All lines in the data below carrying the string "между" are to be located and copied.

[Data for analysis]

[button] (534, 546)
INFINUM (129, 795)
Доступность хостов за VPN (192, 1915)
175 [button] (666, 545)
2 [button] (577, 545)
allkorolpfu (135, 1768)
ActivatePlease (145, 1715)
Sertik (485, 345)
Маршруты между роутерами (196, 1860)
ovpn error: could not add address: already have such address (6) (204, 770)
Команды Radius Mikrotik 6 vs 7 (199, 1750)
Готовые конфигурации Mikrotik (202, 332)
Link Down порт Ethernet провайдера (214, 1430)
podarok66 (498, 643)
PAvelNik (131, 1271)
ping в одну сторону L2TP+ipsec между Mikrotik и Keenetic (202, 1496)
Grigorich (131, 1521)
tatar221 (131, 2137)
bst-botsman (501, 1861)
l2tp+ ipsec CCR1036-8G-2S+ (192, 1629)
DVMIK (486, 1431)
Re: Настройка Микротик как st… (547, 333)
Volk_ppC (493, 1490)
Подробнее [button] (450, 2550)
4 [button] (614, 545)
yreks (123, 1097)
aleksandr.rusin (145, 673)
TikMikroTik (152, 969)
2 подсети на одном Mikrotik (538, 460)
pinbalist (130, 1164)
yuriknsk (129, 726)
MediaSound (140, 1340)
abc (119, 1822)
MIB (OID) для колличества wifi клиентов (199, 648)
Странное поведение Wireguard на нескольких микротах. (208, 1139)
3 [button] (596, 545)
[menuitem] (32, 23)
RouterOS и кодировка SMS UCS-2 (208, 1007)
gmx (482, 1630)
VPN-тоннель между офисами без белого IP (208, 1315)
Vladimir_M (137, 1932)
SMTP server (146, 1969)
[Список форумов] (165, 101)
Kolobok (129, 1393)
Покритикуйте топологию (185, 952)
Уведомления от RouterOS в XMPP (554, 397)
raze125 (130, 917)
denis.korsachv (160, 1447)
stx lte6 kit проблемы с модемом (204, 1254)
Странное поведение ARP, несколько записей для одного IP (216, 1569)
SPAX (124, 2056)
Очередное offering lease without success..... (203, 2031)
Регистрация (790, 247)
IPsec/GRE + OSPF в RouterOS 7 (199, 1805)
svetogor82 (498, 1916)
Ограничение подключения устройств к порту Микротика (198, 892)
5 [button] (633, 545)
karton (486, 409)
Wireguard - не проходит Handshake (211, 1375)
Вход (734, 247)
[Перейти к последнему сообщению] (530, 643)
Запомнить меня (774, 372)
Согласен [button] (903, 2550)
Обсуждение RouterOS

[/Data for analysis]

§ **Response below**:
Маршруты между роутерами (196, 1860)
ping в одну сторону L2TP+ipsec между Mikrotik и Keenetic (202, 1496)
VPN-тоннель между офисами без белого IP (208, 1315)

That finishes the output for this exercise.